The information and broadcasting ministry has tried to save its face yet again by putting together the draft Broadcasting Services Regulation Bill, 2007, the refined form of the 2006 draft, and presenting it to the agitating broadcasting industry. Compared to the draft bill in 2006, there is significant progress in two areas in the modified draft bill: in the autonomy of BRAI and in the search-and-seizure clause.

The industry fears that if the broadcasting bill is implemented in its current avatar, the performance of the industry will be under severe pressure. At present, India has more than 350 channels and leading channels have already framed their strategies to launch around 50 channels in the next 2-3 years. Because of the proposed stringent cross holding restrictions, expansion plans through acquisitions and fresh investments may be under pressure.

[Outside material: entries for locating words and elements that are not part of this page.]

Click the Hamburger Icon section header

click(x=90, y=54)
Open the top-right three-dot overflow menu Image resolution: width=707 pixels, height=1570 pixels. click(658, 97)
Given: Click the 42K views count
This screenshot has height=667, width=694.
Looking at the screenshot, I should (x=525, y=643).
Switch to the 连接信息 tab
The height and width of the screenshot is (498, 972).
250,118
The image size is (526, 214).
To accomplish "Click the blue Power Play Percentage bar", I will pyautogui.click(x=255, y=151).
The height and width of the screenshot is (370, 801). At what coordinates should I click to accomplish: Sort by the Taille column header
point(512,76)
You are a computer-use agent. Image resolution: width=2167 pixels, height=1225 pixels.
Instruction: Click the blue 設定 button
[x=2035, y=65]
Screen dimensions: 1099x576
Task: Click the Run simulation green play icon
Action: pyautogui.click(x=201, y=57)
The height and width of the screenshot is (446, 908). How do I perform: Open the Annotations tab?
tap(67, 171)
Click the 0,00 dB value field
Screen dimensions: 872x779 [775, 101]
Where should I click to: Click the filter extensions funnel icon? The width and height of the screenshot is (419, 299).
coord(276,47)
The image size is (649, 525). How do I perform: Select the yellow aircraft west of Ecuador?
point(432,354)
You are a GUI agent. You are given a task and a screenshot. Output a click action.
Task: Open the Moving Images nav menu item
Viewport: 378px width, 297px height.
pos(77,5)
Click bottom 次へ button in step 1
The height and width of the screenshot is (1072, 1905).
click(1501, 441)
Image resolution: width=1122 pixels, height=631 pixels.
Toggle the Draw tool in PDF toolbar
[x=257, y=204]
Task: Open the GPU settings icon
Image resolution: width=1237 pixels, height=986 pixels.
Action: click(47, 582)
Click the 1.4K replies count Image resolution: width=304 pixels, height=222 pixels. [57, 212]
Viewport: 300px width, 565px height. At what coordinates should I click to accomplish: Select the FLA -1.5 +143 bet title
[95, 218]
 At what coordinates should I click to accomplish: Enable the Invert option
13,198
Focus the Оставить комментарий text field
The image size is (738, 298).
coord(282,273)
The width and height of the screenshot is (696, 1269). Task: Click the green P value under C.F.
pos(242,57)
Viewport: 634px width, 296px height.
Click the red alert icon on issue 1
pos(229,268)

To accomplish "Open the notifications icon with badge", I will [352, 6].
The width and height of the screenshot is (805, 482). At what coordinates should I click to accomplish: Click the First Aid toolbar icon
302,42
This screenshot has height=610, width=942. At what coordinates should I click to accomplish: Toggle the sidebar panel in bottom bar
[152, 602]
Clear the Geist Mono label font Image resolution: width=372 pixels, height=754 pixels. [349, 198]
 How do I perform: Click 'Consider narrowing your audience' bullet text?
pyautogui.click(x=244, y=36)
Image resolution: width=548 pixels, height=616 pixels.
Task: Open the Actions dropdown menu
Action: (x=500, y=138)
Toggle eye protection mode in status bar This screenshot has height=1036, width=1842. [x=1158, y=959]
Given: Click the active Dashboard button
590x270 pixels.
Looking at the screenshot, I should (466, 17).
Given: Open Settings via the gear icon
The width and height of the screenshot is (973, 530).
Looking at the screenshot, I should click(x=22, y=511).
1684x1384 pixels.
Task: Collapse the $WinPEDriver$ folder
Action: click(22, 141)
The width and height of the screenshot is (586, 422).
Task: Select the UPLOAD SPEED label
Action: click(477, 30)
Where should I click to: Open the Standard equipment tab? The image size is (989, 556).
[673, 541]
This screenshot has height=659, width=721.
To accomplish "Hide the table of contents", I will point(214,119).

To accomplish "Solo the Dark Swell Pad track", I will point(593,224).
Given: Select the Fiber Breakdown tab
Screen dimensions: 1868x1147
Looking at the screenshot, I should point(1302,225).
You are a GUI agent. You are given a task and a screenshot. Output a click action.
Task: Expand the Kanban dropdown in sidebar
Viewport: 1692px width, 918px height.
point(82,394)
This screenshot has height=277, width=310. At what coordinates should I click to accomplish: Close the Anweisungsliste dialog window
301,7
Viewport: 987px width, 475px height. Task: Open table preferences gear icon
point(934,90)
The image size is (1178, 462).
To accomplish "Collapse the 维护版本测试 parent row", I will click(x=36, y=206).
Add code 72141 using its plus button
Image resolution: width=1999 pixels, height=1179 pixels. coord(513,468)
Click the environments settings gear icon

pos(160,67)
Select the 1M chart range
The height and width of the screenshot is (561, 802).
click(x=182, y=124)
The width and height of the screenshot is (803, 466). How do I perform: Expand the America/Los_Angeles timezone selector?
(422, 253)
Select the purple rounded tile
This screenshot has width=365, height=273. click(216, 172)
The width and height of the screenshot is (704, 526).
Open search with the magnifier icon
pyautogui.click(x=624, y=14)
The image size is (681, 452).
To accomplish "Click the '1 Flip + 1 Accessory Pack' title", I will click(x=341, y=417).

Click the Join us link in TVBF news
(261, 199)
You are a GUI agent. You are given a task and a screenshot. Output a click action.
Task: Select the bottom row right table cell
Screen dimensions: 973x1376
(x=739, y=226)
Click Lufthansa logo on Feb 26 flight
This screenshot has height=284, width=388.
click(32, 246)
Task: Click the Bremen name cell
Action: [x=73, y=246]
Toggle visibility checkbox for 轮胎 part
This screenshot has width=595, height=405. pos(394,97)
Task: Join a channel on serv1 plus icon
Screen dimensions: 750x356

According to a PricewaterhouseCoopers-FICCI survey, the television entertainment industry is likely to touch Rs 51,900 crore by 2011, and under the proposed new conditions the broadcasting industry will not be able to meet this revenue expectation. Broadcasters such as CNBC, Star, Sony, ESPN-Star Sports, NDTV, India TV, Aaj Tak, Sahara, Zee, Sun, Times Group, et al will be hit hard.

India is the third largest television market in the world with more than 112 mn television households that comprise 60% of the total households in the country. Sunil Lulla, CEO, Times Global Broadcasting, feels that the proposed bill has the capacity to hurt the industry as the new guidelines are not enabling but disabling. According to Lulla, the proposed content code is ambiguous and the industry is capable of governing itself.

Despite the hue and cry from the broadcasting industry and several industry associations, the broadcast bill may be on its way to the parliament. The industry is still lobbying. Does the government want to control freedom of speech, as well as the growth of the industry?

Detrimental to Growth
The government has from time to time tried to bring about some measure of control over broadcasting. The present attempt comes nine years after the last one, in 1997. The first attempt was shelved as the government changed, according to a CEO of one of the top broadcasters in the country.

There is fear in the mind of all top CEOs of the broadcast fraternity because this development will affect growth, they believe.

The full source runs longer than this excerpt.